PROBLEM TO WORK ON =
Write out every line of the records below as a numbered list, skipping any blank lines.

DATA FOR PROCESSING =
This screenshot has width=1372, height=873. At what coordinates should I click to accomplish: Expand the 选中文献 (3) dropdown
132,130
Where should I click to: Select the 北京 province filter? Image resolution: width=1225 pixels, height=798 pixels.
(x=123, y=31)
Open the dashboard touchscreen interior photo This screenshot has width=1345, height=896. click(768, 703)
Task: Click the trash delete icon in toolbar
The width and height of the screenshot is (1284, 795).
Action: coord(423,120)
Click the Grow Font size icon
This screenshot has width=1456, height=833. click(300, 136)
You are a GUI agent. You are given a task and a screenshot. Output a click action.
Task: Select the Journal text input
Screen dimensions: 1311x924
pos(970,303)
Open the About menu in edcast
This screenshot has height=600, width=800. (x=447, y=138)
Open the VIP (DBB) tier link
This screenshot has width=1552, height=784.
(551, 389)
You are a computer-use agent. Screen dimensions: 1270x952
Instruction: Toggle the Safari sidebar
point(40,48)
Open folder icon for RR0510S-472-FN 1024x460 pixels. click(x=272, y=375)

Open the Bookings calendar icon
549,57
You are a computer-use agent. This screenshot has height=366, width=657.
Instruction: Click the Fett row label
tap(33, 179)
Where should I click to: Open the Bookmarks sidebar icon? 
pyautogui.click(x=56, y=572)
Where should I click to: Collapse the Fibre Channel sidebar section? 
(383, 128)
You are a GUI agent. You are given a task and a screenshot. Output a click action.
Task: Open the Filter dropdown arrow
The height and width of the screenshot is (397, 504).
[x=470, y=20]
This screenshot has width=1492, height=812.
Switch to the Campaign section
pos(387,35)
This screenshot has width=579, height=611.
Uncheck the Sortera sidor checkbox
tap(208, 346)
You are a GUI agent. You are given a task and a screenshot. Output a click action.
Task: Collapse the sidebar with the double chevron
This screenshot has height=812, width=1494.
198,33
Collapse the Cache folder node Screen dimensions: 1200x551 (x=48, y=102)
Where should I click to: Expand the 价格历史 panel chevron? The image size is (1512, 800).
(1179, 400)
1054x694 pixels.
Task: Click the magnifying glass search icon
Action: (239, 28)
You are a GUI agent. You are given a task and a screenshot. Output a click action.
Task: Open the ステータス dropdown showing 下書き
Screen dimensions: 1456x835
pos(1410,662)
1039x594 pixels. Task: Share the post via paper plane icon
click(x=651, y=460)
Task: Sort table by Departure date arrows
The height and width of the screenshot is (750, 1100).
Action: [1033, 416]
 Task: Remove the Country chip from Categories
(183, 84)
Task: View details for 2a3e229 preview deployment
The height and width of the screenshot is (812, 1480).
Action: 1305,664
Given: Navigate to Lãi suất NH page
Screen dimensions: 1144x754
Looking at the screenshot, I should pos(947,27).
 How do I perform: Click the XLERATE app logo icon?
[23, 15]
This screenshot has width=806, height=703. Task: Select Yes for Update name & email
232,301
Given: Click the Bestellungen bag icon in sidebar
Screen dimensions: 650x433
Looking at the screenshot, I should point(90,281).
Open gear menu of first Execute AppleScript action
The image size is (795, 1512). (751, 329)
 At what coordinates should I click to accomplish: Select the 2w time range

SOLUTION TO THIS TASK =
1. This screenshot has width=1372, height=873. At what coordinates should I click to accomplish: Expand the 选中文献 (3) dropdown
2. 132,130
3. Where should I click to: Select the 北京 province filter? Image resolution: width=1225 pixels, height=798 pixels.
4. (x=123, y=31)
5. Open the dashboard touchscreen interior photo This screenshot has width=1345, height=896. click(768, 703)
6. Task: Click the trash delete icon in toolbar
7. The width and height of the screenshot is (1284, 795).
8. Action: coord(423,120)
9. Click the Grow Font size icon
10. This screenshot has width=1456, height=833. click(300, 136)
11. You are a GUI agent. You are given a task and a screenshot. Output a click action.
12. Task: Select the Journal text input
13. Screen dimensions: 1311x924
14. pos(970,303)
15. Open the About menu in edcast
16. This screenshot has height=600, width=800. (x=447, y=138)
17. Open the VIP (DBB) tier link
18. This screenshot has width=1552, height=784.
19. (551, 389)
20. You are a computer-use agent. Screen dimensions: 1270x952
21. Instruction: Toggle the Safari sidebar
22. point(40,48)
23. Open folder icon for RR0510S-472-FN 1024x460 pixels. click(x=272, y=375)
24. Open the Bookings calendar icon
25. 549,57
26. You are a computer-use agent. This screenshot has height=366, width=657.
27. Instruction: Click the Fett row label
28. tap(33, 179)
29. Where should I click to: Open the Bookmarks sidebar icon? 
30. pyautogui.click(x=56, y=572)
31. Where should I click to: Collapse the Fibre Channel sidebar section? 
32. (383, 128)
33. You are a GUI agent. You are given a task and a screenshot. Output a click action.
34. Task: Open the Filter dropdown arrow
35. The height and width of the screenshot is (397, 504).
36. [x=470, y=20]
37. This screenshot has width=1492, height=812.
38. Switch to the Campaign section
39. pos(387,35)
40. This screenshot has width=579, height=611.
41. Uncheck the Sortera sidor checkbox
42. tap(208, 346)
43. You are a GUI agent. You are given a task and a screenshot. Output a click action.
44. Task: Collapse the sidebar with the double chevron
45. This screenshot has height=812, width=1494.
46. 198,33
47. Collapse the Cache folder node Screen dimensions: 1200x551 (x=48, y=102)
48. Where should I click to: Expand the 价格历史 panel chevron? The image size is (1512, 800).
49. (1179, 400)
50. 1054x694 pixels.
51. Task: Click the magnifying glass search icon
52. Action: (239, 28)
53. You are a GUI agent. You are given a task and a screenshot. Output a click action.
54. Task: Open the ステータス dropdown showing 下書き
55. Screen dimensions: 1456x835
56. pos(1410,662)
57. 1039x594 pixels. Task: Share the post via paper plane icon
58. click(x=651, y=460)
59. Task: Sort table by Departure date arrows
60. The height and width of the screenshot is (750, 1100).
61. Action: [1033, 416]
62.  Task: Remove the Country chip from Categories
63. (183, 84)
64. Task: View details for 2a3e229 preview deployment
65. The height and width of the screenshot is (812, 1480).
66. Action: 1305,664
67. Given: Navigate to Lãi suất NH page
68. Screen dimensions: 1144x754
69. Looking at the screenshot, I should pos(947,27).
70.  How do I perform: Click the XLERATE app logo icon?
71. [23, 15]
72. This screenshot has width=806, height=703. Task: Select Yes for Update name & email
73. 232,301
74. Given: Click the Bestellungen bag icon in sidebar
75. Screen dimensions: 650x433
76. Looking at the screenshot, I should point(90,281).
77. Open gear menu of first Execute AppleScript action
78. The image size is (795, 1512). (751, 329)
79.  At what coordinates should I click to accomplish: Select the 2w time range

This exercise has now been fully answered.